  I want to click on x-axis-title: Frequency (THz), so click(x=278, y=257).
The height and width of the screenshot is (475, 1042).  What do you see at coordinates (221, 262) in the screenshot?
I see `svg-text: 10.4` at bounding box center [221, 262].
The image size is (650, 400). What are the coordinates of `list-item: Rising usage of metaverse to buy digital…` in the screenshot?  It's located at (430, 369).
========
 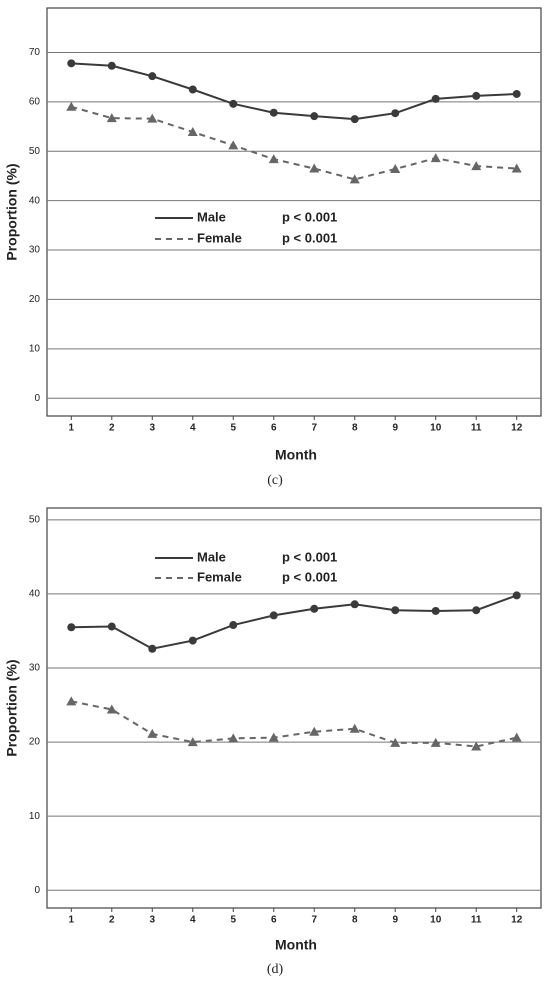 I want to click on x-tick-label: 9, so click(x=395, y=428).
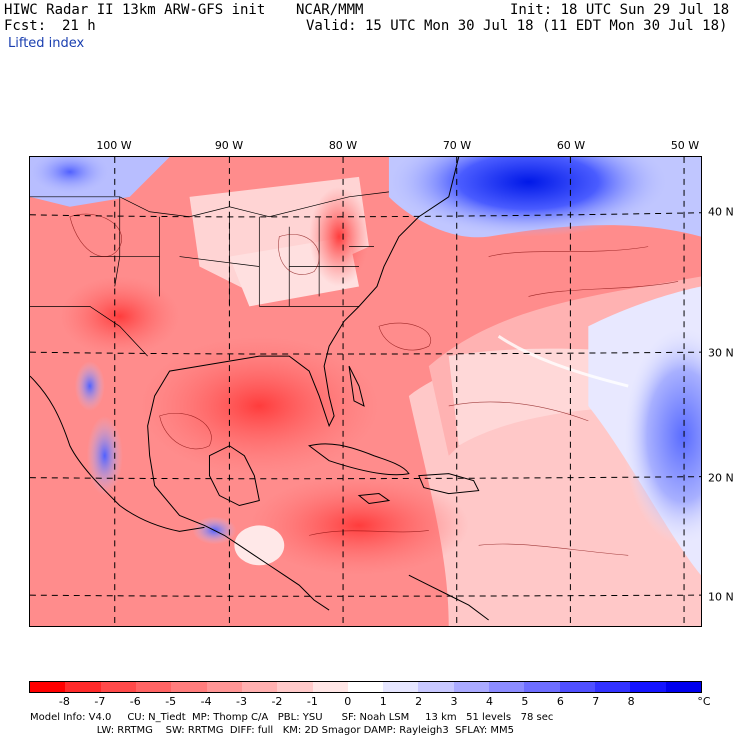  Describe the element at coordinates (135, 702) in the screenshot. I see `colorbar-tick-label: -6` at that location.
========
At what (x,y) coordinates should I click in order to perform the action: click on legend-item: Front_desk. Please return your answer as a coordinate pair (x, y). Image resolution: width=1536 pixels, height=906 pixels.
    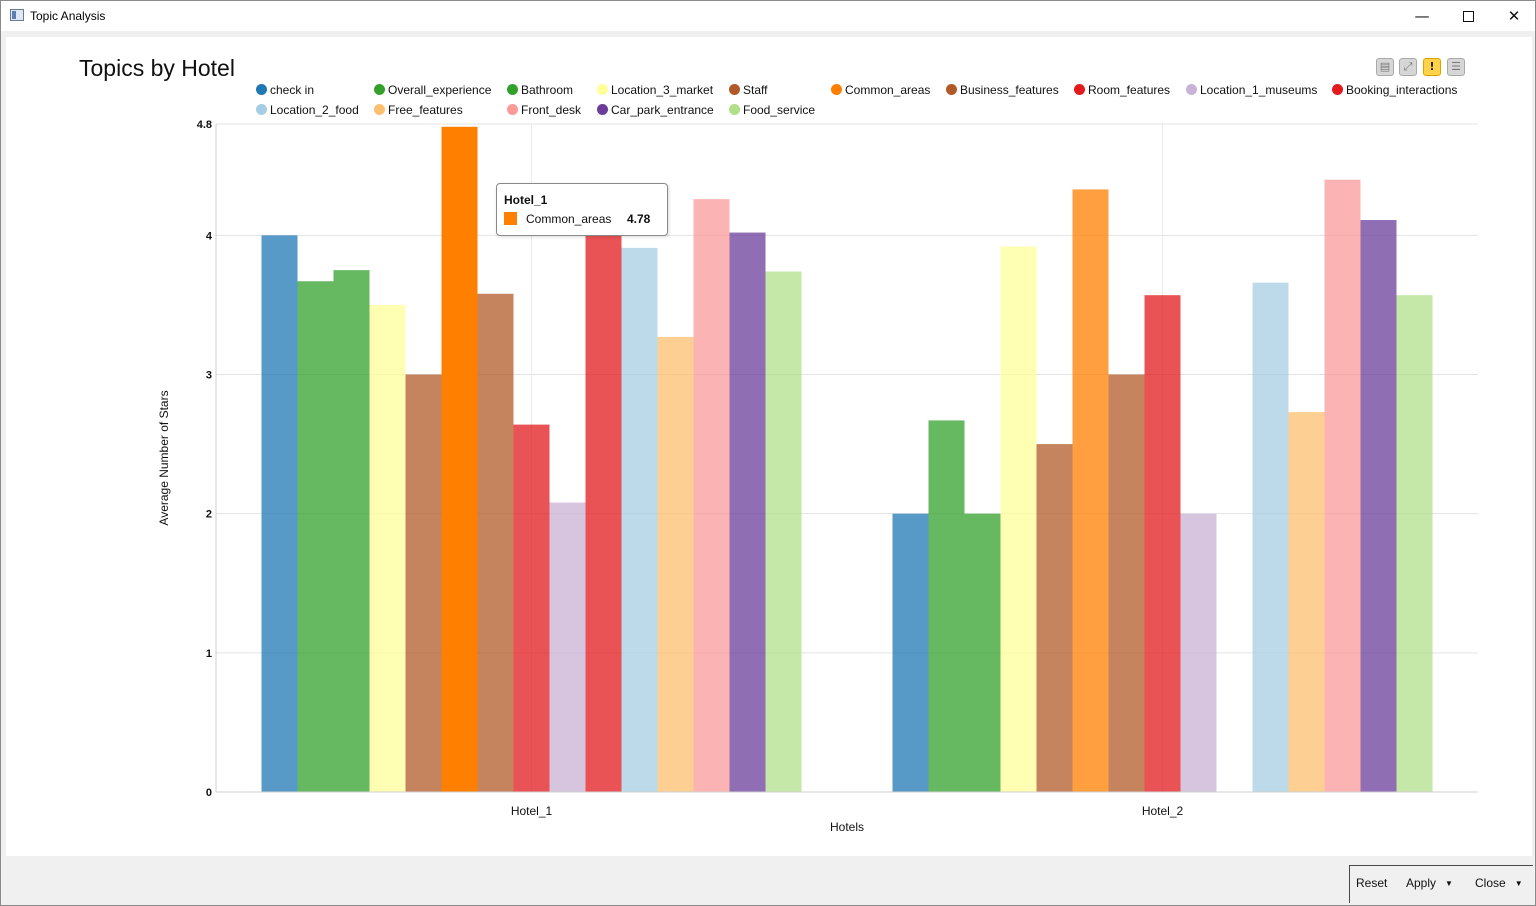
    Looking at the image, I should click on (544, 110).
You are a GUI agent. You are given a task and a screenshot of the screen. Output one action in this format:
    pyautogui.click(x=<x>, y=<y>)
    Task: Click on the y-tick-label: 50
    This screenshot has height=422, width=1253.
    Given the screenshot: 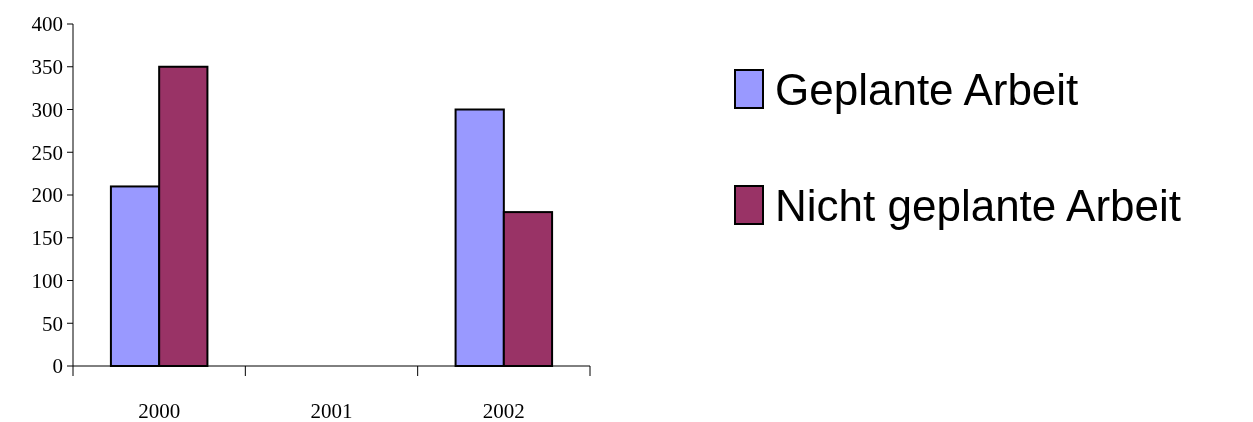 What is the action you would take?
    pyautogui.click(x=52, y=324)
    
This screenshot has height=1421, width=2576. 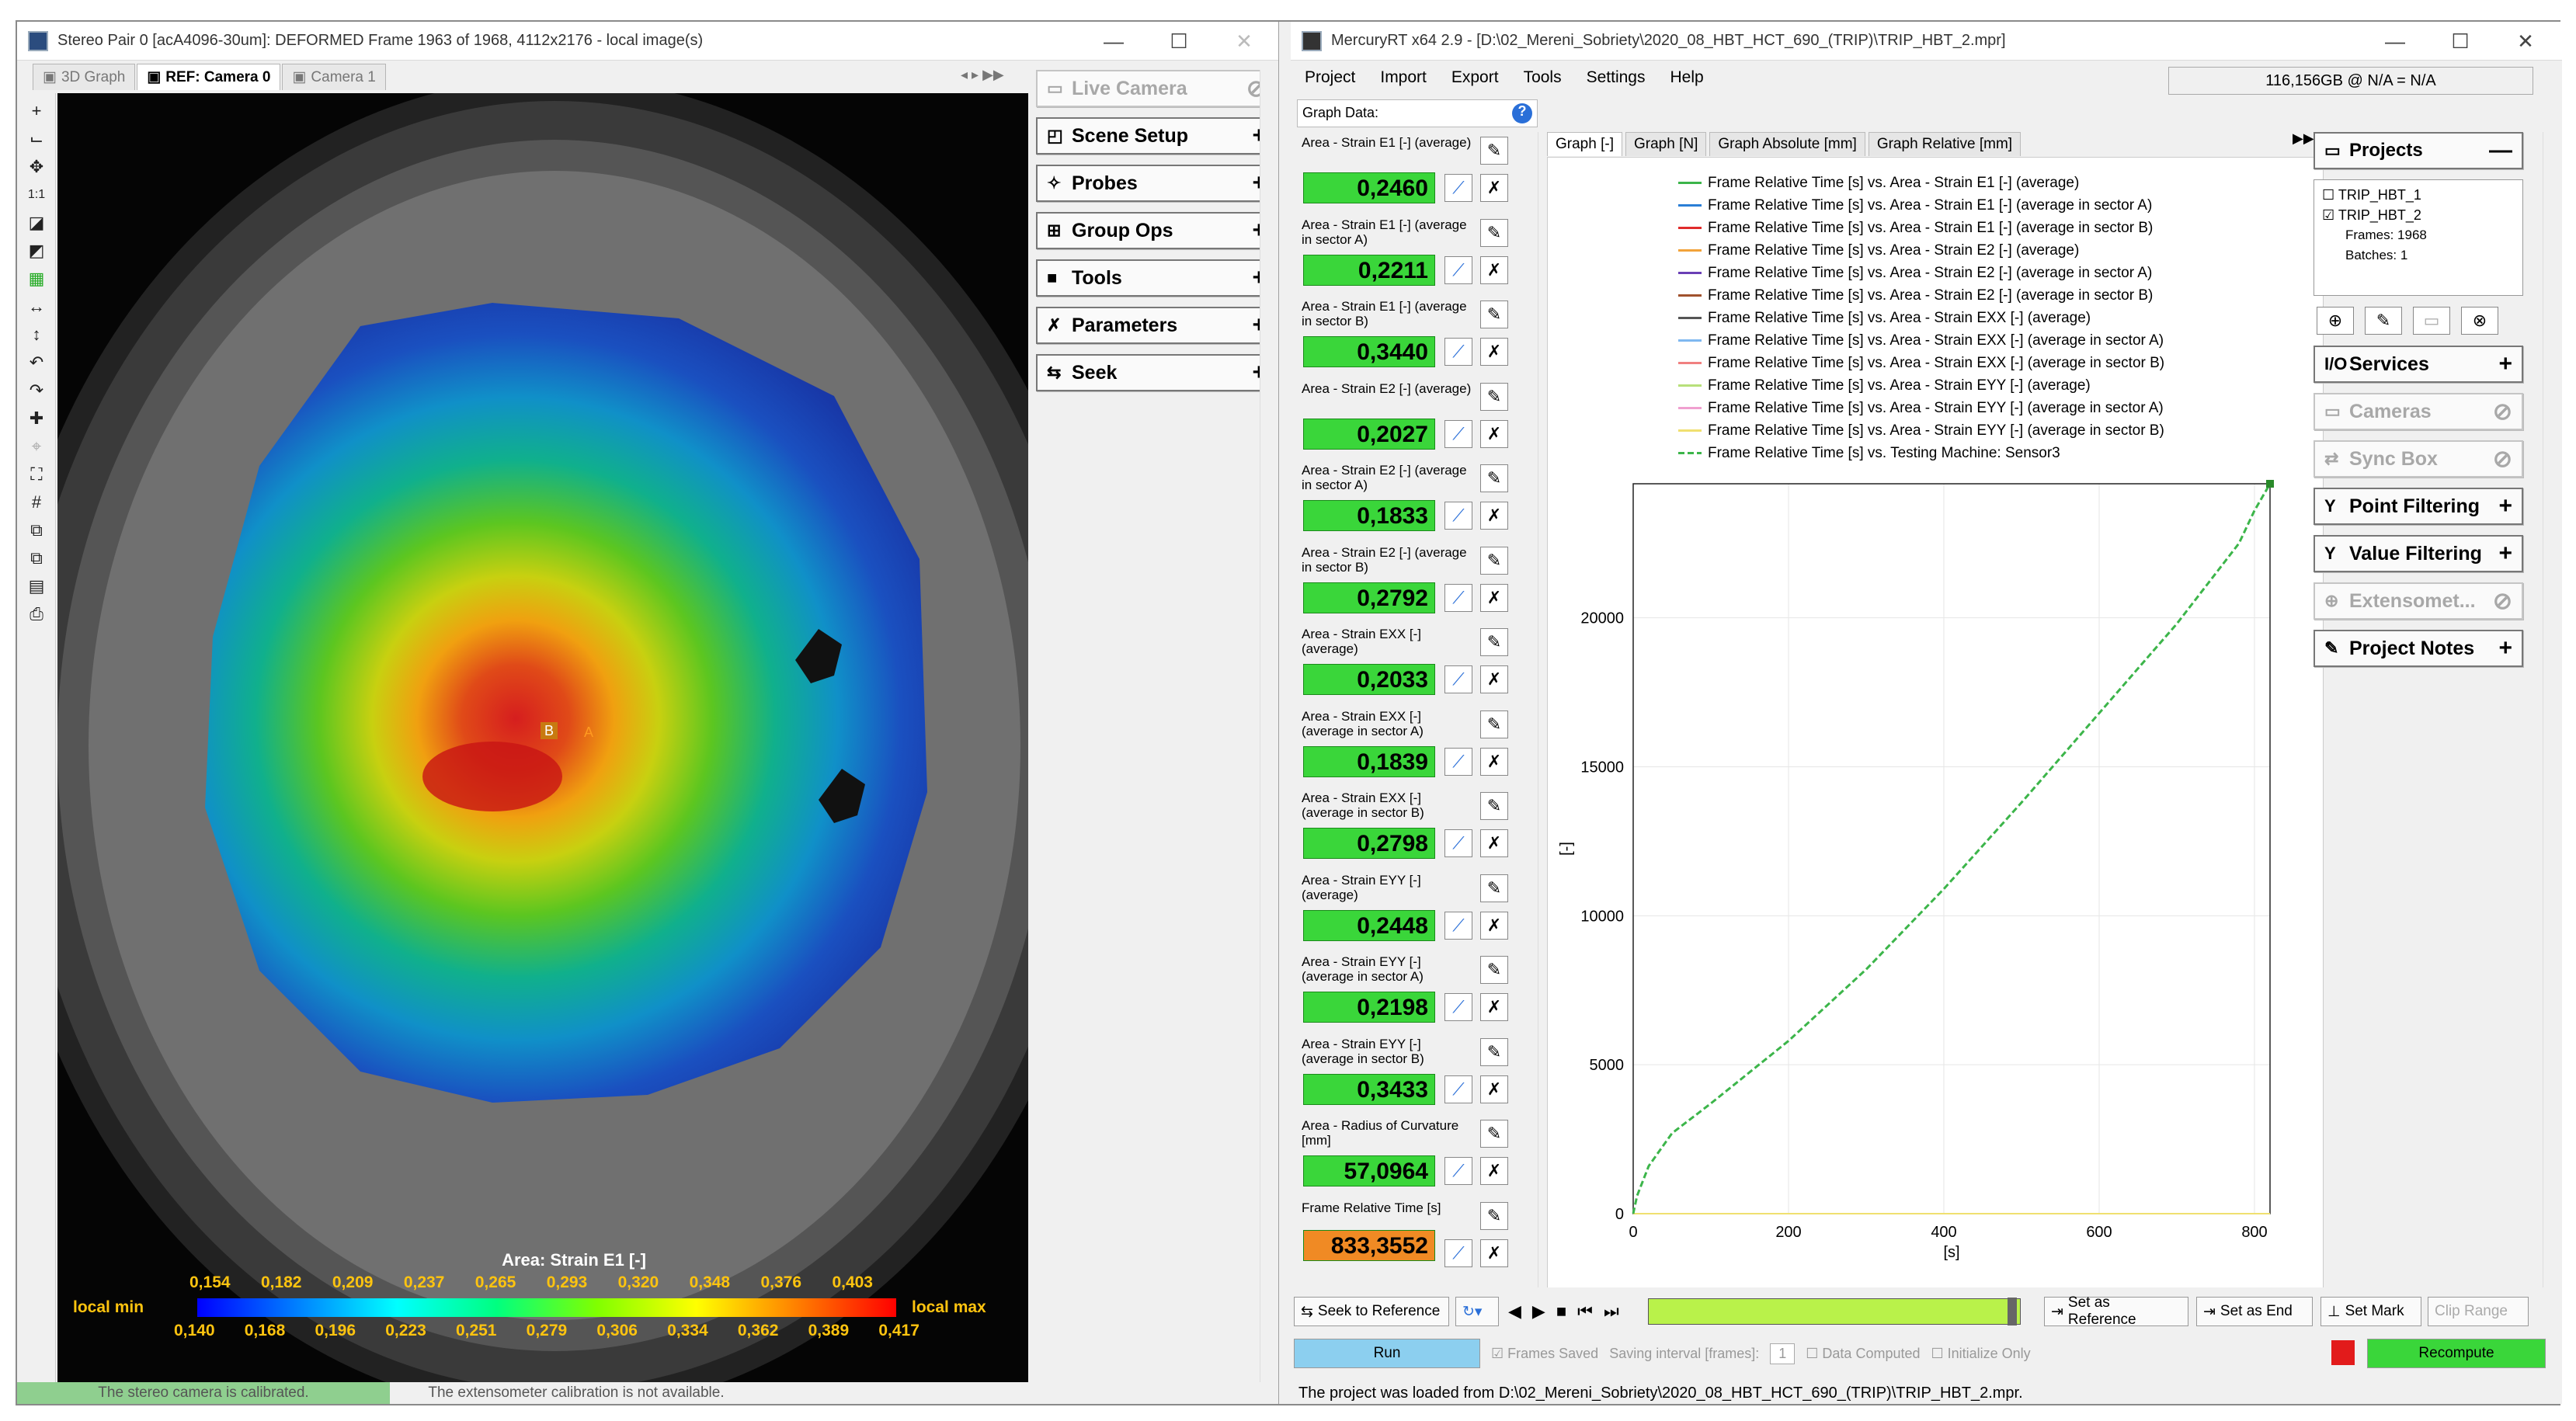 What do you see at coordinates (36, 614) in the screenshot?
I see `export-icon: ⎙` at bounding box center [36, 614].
========
*What to do*.
Can you give back the stretch of the listing from the line containing "I want to click on x-axis-title: Frequency" through the line containing "The image size", swapping "height and width" for "width and height" and leaving everything else as it is?

*Response area*.
  I want to click on x-axis-title: Frequency (THz), so click(x=278, y=257).
The width and height of the screenshot is (475, 1042).  What do you see at coordinates (221, 262) in the screenshot?
I see `svg-text: 10.4` at bounding box center [221, 262].
The image size is (650, 400). What are the coordinates of `list-item: Rising usage of metaverse to buy digital…` in the screenshot?  It's located at (430, 369).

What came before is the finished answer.